TRY IT —
Copy out the lines of the records below, and only those lines, from the one with "Screen dimensions: 1568x397" through the one with "973x554 pixels.", exactly as they appear.

RECORDS TO USE —
---*---

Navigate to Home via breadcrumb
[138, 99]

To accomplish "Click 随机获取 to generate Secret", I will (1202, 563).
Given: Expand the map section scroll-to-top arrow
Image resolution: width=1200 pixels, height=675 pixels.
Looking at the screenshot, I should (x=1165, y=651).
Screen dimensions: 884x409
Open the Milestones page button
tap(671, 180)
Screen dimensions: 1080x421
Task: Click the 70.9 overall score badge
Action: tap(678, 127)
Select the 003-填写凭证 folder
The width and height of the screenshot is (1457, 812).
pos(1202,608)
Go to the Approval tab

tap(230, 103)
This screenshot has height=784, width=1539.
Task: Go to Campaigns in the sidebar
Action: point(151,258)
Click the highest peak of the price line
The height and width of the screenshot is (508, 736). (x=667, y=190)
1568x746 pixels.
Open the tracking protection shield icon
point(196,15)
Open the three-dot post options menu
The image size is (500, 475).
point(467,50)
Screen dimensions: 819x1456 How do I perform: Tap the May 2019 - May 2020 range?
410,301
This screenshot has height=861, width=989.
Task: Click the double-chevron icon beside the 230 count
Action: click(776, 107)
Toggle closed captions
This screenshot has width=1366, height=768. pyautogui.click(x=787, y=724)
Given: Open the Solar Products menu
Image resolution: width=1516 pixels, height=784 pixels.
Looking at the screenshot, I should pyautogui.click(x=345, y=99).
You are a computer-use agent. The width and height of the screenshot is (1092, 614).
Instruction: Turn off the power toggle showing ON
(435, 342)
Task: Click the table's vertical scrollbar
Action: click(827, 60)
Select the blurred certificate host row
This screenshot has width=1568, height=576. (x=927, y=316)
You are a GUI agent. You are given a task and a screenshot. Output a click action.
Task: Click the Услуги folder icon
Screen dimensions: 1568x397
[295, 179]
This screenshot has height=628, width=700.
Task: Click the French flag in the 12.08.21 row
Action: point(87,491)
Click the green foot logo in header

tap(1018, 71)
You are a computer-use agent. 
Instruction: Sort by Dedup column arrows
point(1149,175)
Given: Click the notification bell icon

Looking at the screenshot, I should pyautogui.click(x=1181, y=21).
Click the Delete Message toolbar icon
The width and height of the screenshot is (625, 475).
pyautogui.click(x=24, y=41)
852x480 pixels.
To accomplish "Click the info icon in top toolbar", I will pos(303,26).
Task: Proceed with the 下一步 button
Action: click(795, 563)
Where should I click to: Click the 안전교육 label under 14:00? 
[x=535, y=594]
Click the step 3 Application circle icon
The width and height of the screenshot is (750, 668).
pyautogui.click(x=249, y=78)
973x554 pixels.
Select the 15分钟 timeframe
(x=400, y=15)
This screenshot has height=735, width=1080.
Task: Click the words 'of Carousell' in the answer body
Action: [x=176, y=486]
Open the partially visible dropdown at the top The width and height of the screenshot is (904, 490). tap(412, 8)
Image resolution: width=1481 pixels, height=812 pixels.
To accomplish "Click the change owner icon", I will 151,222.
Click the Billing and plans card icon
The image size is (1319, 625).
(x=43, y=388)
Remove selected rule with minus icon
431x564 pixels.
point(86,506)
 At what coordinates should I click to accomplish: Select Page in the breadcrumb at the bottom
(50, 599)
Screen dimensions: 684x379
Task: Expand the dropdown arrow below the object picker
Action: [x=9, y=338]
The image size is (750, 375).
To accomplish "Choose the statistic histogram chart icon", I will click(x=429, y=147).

---*---

ANSWER AREA —
Screen dimensions: 1568x397
[295, 179]
This screenshot has height=628, width=700.
Task: Click the French flag in the 12.08.21 row
Action: point(87,491)
Click the green foot logo in header

tap(1018, 71)
You are a computer-use agent. 
Instruction: Sort by Dedup column arrows
point(1149,175)
Given: Click the notification bell icon

Looking at the screenshot, I should pyautogui.click(x=1181, y=21).
Click the Delete Message toolbar icon
The width and height of the screenshot is (625, 475).
pyautogui.click(x=24, y=41)
852x480 pixels.
To accomplish "Click the info icon in top toolbar", I will pos(303,26).
Task: Proceed with the 下一步 button
Action: click(795, 563)
Where should I click to: Click the 안전교육 label under 14:00? 
[x=535, y=594]
Click the step 3 Application circle icon
The width and height of the screenshot is (750, 668).
pyautogui.click(x=249, y=78)
973x554 pixels.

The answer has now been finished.